**WHAT YOU ARE ASKED TO DO**
Scan the entries for the word "will" and return every line that has it.

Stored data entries
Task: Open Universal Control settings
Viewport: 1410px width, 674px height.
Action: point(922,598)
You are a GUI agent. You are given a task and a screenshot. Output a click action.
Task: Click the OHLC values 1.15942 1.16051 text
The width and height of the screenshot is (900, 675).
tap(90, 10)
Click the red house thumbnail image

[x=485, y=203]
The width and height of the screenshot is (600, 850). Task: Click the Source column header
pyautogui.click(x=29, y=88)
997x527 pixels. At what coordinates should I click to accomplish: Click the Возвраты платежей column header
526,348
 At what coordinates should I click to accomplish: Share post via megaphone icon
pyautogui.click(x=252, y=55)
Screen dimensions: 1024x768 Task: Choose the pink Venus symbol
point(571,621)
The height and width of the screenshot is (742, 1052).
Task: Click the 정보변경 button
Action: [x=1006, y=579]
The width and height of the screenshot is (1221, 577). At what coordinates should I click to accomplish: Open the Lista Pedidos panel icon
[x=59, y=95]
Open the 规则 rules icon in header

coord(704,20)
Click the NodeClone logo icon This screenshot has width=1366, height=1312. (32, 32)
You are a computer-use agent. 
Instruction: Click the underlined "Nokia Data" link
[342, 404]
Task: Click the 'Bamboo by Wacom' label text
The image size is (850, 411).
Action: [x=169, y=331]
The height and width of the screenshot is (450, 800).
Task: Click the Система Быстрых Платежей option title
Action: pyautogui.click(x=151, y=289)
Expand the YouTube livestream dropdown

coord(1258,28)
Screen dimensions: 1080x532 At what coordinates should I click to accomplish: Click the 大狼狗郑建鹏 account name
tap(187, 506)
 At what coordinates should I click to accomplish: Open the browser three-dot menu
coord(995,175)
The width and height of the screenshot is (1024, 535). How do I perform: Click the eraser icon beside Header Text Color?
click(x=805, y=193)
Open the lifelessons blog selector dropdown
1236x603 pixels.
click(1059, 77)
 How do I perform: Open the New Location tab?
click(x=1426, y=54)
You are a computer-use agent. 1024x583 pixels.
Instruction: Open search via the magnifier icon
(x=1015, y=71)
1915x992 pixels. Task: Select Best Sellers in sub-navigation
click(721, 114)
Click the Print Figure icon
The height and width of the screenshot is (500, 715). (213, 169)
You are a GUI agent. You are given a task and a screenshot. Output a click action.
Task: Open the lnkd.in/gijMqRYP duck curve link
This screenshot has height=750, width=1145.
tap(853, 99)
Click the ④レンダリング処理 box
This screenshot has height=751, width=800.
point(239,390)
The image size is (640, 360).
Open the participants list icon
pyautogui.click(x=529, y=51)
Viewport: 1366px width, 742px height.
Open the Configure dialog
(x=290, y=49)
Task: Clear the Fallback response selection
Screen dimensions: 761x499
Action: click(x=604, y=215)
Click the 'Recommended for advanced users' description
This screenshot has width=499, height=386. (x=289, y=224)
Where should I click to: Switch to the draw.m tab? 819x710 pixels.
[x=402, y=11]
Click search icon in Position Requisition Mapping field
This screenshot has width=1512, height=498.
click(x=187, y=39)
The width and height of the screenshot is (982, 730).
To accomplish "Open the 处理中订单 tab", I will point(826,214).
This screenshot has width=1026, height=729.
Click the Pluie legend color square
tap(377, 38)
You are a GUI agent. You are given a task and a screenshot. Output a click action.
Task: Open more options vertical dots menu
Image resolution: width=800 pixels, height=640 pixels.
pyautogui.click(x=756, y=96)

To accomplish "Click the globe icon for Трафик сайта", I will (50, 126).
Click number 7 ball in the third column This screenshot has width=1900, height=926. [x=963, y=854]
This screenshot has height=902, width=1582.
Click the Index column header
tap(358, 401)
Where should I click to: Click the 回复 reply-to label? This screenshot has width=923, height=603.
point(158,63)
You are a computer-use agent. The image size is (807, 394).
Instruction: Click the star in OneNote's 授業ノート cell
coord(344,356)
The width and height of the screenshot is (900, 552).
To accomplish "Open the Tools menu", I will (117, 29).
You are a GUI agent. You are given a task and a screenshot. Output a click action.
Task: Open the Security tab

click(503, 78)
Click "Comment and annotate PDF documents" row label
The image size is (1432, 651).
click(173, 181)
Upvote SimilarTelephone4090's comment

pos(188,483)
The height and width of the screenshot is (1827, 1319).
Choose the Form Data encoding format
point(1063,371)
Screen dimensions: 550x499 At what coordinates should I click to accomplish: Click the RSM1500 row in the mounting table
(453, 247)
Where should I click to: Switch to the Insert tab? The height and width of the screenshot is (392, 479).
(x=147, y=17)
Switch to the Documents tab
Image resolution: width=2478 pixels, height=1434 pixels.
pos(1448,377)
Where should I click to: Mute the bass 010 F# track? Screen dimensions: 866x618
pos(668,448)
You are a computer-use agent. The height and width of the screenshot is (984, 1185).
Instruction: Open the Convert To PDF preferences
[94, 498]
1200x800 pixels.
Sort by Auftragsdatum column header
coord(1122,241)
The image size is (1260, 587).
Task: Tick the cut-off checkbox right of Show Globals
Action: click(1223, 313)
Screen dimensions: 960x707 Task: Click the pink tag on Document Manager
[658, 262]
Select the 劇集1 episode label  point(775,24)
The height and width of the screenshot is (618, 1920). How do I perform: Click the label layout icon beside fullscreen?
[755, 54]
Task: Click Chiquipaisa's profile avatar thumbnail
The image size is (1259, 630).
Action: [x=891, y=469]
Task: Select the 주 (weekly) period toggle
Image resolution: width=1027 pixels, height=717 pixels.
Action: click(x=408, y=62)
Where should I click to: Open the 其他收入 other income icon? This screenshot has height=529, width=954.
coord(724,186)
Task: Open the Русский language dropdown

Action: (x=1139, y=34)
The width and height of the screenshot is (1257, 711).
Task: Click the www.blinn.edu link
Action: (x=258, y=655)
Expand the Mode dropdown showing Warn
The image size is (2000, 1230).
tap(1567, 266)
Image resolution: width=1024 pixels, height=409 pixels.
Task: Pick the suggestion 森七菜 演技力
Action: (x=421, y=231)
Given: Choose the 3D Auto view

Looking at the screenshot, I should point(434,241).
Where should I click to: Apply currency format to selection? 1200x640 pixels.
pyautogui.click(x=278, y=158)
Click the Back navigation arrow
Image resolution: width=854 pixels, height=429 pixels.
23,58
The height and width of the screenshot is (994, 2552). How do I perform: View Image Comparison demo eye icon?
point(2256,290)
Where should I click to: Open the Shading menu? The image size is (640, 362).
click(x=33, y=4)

**WRITTEN RESPONSE**
To accomplish "Open the 处理中订单 tab", I will point(826,214).
To accomplish "Click the globe icon for Трафик сайта", I will (50, 126).
To accomplish "Open the Tools menu", I will (117, 29).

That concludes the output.